##### TEXT ZUR ANALYSE
Manchmal sehe ich auch ein oder mehre Rehe. Die immer wiederkehrende Schafsherde und die Pferde auf der Koppel grüßen wie alte Bekannte. Ich liebe das Spiel von Licht ind Schatten. Auch in der dunklen Jahreszeit zeigt mir das Licht der Taschenlampe einen kleinen Ausschnitt der Welt, den es zu entdecken gibt.

Hören:

Der Wind in den Blättern, in den Ähren auf dem Feld, im Laub im Herbst. Das Klacken der Hundekrallen auf dem asphaltierten Teil unseres Weges. Vogelgeschwitscher, auch ohne welche zu sehen. Im Hochsommer das Zirpen der Grillen. Das Klimpern meines Jackenreißverschlusses. Die Landmaschinen in der Ferne und manchmal auch das Surren eines Radfahrers. Das Platschen des Regens und das Schmatzen meiner Füße im Matsch. Alles je nach Wetter und Jahreszeit. Das Mähen von Schafen und das Schnauben der Pferde. Das Knistern des Hundekotbeutels in meiner Tasche und beim Auflesen.

Riechen:

Der vielfältige Duft der Blüten - z.B. wilde Rosen, Apfelblüten, Hollunder. Manchmal auch eher der stechende Geruch von Gülle. Frisch gemachtes Heu kitzelt als Geruch in meiner Nase. Der Geruch von feuchtem Gras und Erde. Der strenge Geruch der Schafe. Manchmal schwach die Duftnote eines Parfüms von jemanden der vor mir geht. Der unvergleichliche Geruch des Sommers, wenn Regen den heißen Asphalt abkühlt. Den bekannten Geruch, wenn ich den Haufen des Hundes auflese.

Fühlen:

Der Wind der über mein Gesicht streicht und mir die Haare in selbiges weht. Die Sonne auf der Haut oder die Regentropfen auf der Kaputze. Unter meinen Füßen in den Barfußschuhen spüre ich die Steine des Feldwegs, die trockenen Furchen oder den Matsch und das Laub. Ich streiche mit den Fingern über die Ähren oder das hohe Gras. Spüre Morgens die Feuchtigkeit der Nacht. Wenn der Hund sich vergewissert, dass ich noch da bin, spüre ich sein seidiges Fell zwischen meinen Fingern.
##########
##### AUFGEFÜHRTE DATEN
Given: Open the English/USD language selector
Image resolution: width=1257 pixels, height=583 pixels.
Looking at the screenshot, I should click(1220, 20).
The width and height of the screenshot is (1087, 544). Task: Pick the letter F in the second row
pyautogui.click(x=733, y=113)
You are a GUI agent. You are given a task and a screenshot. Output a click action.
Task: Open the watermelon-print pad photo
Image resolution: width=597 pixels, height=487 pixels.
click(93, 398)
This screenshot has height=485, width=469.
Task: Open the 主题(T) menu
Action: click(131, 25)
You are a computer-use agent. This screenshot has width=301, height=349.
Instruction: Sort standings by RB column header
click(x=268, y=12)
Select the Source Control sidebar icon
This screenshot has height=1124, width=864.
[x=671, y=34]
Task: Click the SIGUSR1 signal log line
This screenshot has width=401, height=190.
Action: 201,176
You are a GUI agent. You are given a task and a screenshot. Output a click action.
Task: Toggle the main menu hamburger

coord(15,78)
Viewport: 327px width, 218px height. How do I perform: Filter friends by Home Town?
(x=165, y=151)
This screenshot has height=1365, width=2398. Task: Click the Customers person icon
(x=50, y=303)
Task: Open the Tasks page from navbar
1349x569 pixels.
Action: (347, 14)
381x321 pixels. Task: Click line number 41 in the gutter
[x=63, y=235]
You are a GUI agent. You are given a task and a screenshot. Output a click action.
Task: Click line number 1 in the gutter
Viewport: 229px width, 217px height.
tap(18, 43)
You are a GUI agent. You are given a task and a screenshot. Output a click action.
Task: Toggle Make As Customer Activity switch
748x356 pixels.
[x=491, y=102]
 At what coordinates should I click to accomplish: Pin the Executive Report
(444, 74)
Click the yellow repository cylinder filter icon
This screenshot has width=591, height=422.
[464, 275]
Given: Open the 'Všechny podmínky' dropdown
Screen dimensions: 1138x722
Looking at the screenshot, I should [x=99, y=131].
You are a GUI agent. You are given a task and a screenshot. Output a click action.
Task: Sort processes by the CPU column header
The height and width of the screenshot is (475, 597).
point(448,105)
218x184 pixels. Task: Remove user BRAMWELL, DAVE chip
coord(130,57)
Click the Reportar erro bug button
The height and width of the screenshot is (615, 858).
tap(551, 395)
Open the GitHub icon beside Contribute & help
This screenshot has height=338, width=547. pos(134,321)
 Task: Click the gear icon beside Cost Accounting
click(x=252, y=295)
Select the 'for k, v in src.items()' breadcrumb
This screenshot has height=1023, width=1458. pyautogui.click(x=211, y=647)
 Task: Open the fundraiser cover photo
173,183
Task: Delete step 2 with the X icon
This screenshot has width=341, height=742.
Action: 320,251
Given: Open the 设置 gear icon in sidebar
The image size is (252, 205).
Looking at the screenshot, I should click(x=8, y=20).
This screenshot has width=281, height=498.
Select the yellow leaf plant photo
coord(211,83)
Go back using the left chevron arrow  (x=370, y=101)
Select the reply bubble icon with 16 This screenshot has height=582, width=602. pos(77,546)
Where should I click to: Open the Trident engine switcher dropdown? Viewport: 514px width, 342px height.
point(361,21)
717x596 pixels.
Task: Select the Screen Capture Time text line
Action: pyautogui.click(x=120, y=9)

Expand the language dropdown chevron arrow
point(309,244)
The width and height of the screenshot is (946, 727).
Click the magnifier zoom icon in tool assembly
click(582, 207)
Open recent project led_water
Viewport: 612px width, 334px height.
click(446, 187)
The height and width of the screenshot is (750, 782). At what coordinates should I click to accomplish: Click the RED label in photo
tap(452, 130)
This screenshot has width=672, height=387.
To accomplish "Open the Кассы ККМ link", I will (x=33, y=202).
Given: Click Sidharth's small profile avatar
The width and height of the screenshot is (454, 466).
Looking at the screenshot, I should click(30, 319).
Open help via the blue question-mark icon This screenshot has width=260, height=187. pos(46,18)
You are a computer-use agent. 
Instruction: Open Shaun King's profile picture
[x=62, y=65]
##########
GESTELLTE AUFGABE —
Beantworte die folgenden Fragen anhand des Textes zur Analyse:
(a) Welche Tiere grüßen laut dem Text wie alte Bekannte?
(b) Was kühlt im Abschnitt „Riechen:“ den heißen Asphalt ab?
(c) Welche Art von Schuhen wird im Abschnitt „Fühlen:“ genannt?

ANTWORT ZUR AUFGABE —
(a) Die immer wiederkehrende Schafsherde und die Pferde auf der Koppel.
(b) Der Regen.
(c) Barfußschuhe.